INTRODUCCIÓN
El hombre es un ser de posibilidad e imposibilidades. Siempre que actúa lo
con una finalidad, es decir, cada acción está dirigida a buscar [y conseguir]
un objetivo fijado desde el inicio. El hecho de dirigir hacia algo o alguien
todo el accionar, implica un conocimiento de aquello que se pretende conseguir.
Así, todo cuanto buscamos puede ser bueno o malo. Por eso, de acuerdo como
sea el objeto será el acto humano. Si el fin que se busca es bueno, el acto
será bueno. En este sentido, es importante conocer ¿qué son los actos humanos?,
¿cómo los podemos calificar? Y ¿cuáles son las fuentes de estos?
1.
LOS
ACTOS HUMANOS.
De acuerdo con el Catecismo de la Iglesia Católica, los actos humanos son
aquellos que se realiza libremente después de hacer un juicio de conciencia
(CIC 1749). De esta definición se desprende que, para que un acto sea humano,
quien realiza un acto lo hace después de utilizar la razón, la libertad plena
y, sobre todo, la definición permite que el hombre sepa desde el principio si
lo que busca es bueno o malo.
Así, podemos decir que los actos se dirigen a algo o alguien. De tal manera
que siempre va ha haber efectos ad intra o ad extra de la persona. Cada acto
que realiza el hombre afecta positiva o negativamente en él o en los demás.
Esto es inevitable.
2.
MORALIDAD
DE LOS ACTOS HUMANOS.
Después de haber realizado una breve definición de los actos humanos, ahora
veamos de qué manera es que se puede determinar si son buenos o malos.
Para conocer la moralidad de los actos humanos debemos tener en cuenta tres
elementos: (1) el objeto elegido, (2) el fin que se busca [o intención] y (3)
las circunstancias.
a. Objeto del acto humano.
Para dirigirnos hacia el objeto, que es un bien al que nos dirigimos, es
importante la que se utilice deliberadamente la voluntad. Esta facultad del
hombre es la que hace que nosotros deseemos algo o alguien y, en este sentido,
hace que se convierta en el objeto a conseguir.
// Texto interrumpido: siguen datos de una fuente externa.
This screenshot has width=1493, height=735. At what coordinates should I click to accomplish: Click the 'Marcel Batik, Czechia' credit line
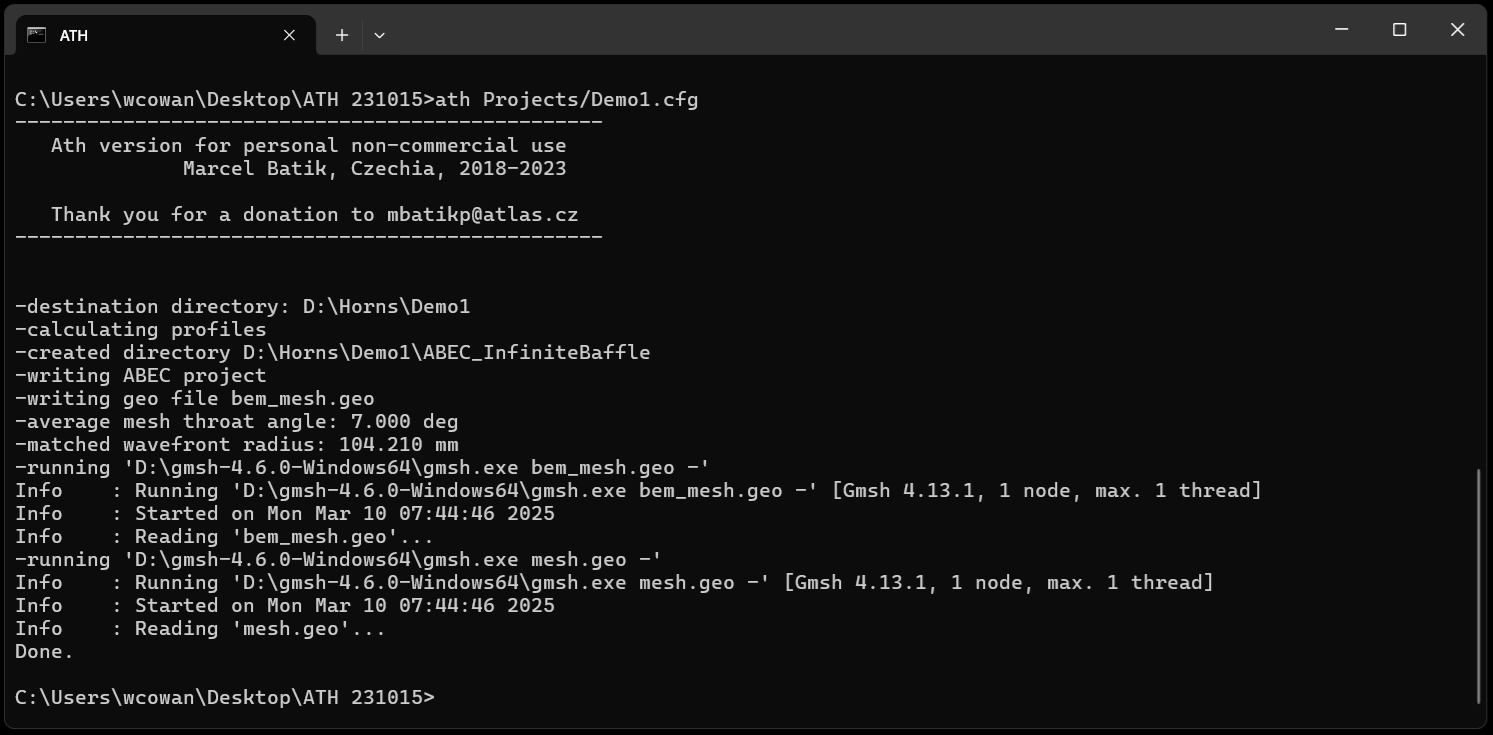[x=375, y=168]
Ahora bien, si el bien que se elegio es bueno malo dependerá del orden
racional, y atestiguado por la conciencia, que sigamos durante todo el proceso
en que la voluntad se dirige al objeto.
b. Fin o intención del ato humano.
Mientras el objeto es algo que está fuera del sujeto [o de la persona], el
fin o la intención es algo que está en el sujeto que realiza el acto. En este
sentido, hay una estrecha relación entre la voluntad [deseo del objeto] y razón
[determina el orden] con la persona que actúa.
Así, podemos decir que desde un inicio la persona sabe lo que está buscando
y justamente por eso es que puede desear ese bien.
Sin embargo, debemos tener presente-de acuerdo con el CIC, n. 1752-que, aun
cuando el fin sea bueno, no se justifica ningún mal accionar del sujeto durante
el proceso. Digamos: si yo quiero ayudar a los pobres, pero para poder
ayudarlos me pongo a robar, entonces los medios que he utilizado para conseguir
el objeto planteado son malos.
c. Las circunstancias del acto humano.
Las circunstancias del acto no lo hacen ni bueno o malo al acto, sino que
afecta el acto de cuantitativa, es decir, la gravedad del acto aumenta o
disminuye de acuerdo con las circunstancias en las que el sujeto actúa en pos
del objeto. Sobre esto podemos decir: Si alguien roba, sería más grave el acto
si es que la persona a la que le roba depende de eso para vivir diariamente, en
cambio, si le roba a alguien que tiene demás, la gravedad del acto es menos.
Sin embargo, el acto siempre será bueno o malo.
En sete sentido es preciso tener en cuenta lo que el CIC en el n. 1755 nos
dice: que para que un acto sea moralmente bueno se necesita “la bondad del
objeto y de las circunstancias en las que este se realiza.
A modos de conclusión.
Los actos humanos implican la voluntad, razón y libertad del hombre. En
este sentido, es el sujeto [persona] quien se dirige hacia el fin elegido. Los
medios que se utilice para tal fin pueden ser buenos o malos, pero sí son malos
y el fin es bueno, no queda justificado, ya que, “el fin no justifica los
medios con los que se consigue el mismo”.